ACTIVITY: Going down the data below, set down exactly the line with "Given: Collapse the Executable tree node" and each line after it through the line with "Given: Click the chat assistant face icon"; no other lines.

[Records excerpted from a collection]
▬▬▬▬▬▬▬▬▬▬
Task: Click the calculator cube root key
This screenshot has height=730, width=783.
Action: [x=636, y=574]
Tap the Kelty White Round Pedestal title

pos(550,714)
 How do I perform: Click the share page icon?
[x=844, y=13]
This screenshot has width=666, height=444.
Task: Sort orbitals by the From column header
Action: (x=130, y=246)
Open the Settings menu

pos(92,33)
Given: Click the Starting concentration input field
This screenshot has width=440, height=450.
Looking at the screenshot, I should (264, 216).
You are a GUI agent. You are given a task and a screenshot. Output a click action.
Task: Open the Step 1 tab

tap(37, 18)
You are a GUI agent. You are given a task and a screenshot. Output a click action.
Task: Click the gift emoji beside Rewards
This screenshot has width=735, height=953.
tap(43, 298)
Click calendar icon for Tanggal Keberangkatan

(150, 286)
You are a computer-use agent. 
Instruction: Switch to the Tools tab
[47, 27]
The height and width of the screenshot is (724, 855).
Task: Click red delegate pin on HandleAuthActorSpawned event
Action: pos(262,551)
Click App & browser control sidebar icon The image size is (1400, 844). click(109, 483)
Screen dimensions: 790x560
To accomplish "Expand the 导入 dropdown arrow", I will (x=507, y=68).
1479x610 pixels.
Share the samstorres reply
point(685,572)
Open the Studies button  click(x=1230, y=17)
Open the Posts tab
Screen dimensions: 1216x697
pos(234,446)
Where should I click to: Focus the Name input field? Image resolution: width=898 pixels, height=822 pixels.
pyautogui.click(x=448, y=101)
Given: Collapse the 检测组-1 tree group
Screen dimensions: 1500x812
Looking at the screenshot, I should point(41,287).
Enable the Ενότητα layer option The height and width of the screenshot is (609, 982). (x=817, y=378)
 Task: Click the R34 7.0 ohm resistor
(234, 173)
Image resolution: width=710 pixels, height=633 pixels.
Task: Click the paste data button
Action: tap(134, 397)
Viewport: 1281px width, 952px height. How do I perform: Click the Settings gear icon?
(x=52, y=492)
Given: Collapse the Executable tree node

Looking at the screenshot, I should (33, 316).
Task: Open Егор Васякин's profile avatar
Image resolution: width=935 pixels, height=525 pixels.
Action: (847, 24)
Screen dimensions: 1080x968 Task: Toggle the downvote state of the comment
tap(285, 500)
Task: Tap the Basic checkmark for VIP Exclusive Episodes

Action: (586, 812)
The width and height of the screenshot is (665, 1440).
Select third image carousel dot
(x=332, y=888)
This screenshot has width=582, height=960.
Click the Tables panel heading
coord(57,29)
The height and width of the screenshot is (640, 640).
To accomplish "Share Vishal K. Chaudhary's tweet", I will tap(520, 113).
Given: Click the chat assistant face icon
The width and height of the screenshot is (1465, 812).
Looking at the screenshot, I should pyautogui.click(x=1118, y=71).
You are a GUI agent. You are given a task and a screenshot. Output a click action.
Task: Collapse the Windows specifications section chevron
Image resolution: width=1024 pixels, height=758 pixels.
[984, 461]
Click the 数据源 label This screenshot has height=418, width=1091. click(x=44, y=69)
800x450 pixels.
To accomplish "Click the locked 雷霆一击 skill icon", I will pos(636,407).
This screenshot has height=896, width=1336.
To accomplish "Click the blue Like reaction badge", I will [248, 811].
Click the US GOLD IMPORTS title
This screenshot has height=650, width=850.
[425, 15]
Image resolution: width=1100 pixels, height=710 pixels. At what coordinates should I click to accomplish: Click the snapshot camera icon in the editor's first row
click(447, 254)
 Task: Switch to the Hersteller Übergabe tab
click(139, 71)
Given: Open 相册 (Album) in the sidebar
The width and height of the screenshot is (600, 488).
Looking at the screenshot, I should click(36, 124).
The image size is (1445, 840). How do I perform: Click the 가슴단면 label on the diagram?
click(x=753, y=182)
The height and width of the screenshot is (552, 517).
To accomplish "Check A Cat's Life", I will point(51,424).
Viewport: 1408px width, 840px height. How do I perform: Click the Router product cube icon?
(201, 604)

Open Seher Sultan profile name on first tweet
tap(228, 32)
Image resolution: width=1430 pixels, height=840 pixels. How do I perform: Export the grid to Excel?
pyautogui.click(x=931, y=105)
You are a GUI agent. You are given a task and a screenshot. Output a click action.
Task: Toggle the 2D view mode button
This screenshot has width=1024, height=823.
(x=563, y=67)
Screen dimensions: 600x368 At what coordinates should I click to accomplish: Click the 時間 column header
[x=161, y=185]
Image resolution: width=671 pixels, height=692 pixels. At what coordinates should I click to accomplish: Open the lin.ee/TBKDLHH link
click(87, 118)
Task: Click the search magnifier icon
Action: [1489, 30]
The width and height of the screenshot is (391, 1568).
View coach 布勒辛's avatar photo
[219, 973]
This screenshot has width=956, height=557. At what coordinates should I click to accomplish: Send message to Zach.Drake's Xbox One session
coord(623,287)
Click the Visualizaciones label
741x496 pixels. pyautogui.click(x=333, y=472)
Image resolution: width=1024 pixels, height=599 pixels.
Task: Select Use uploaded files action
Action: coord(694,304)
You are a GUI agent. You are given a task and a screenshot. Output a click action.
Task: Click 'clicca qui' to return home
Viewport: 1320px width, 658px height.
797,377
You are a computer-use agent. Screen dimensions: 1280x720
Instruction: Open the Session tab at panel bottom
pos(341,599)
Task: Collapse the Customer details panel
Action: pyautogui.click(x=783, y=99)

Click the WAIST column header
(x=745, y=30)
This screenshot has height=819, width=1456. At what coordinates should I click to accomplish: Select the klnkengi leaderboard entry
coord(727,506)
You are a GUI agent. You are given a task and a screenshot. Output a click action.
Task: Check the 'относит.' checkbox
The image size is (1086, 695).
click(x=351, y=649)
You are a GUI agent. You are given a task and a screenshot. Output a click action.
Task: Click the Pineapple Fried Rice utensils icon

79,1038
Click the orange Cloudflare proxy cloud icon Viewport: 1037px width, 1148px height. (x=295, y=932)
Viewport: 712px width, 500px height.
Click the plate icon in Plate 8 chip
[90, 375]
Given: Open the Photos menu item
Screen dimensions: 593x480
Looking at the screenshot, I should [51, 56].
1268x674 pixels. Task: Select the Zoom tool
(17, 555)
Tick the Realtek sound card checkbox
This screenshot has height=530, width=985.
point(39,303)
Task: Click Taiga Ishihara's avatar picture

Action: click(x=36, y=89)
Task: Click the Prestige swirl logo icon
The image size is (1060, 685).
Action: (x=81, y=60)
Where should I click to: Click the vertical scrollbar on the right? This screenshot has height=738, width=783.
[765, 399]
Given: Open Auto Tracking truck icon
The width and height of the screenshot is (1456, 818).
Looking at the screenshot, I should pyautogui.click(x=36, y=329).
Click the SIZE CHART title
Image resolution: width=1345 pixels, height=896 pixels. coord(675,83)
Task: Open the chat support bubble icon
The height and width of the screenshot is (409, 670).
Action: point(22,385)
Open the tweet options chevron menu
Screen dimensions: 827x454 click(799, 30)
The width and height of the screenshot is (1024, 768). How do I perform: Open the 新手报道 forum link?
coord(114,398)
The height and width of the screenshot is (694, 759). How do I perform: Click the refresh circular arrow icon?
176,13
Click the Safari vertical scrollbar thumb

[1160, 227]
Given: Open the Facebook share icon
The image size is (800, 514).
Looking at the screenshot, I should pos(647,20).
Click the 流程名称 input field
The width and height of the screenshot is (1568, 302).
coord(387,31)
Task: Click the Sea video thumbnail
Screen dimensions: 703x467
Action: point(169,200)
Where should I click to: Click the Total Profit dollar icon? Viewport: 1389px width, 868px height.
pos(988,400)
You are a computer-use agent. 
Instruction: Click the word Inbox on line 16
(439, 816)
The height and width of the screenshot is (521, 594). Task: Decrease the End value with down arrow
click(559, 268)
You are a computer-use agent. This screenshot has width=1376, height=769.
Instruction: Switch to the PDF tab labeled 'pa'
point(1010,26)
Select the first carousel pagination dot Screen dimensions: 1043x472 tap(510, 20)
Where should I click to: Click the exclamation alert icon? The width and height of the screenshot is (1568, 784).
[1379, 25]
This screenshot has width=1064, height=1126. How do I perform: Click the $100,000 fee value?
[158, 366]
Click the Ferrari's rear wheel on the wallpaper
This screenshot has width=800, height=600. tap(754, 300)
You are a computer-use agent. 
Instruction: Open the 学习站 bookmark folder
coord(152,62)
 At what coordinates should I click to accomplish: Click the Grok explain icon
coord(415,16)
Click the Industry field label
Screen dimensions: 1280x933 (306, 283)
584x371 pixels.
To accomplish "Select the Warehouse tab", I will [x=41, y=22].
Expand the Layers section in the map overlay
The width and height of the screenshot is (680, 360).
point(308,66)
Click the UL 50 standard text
▬▬▬▬▬▬▬▬▬▬
ANSWER TO THIS PROBLEM:
Given: Collapse the Executable tree node

Looking at the screenshot, I should (33, 316).
Task: Open Егор Васякин's profile avatar
Image resolution: width=935 pixels, height=525 pixels.
Action: (847, 24)
Screen dimensions: 1080x968 Task: Toggle the downvote state of the comment
tap(285, 500)
Task: Tap the Basic checkmark for VIP Exclusive Episodes

Action: (586, 812)
The width and height of the screenshot is (665, 1440).
Select third image carousel dot
(x=332, y=888)
This screenshot has width=582, height=960.
Click the Tables panel heading
coord(57,29)
The height and width of the screenshot is (640, 640).
To accomplish "Share Vishal K. Chaudhary's tweet", I will tap(520, 113).
Given: Click the chat assistant face icon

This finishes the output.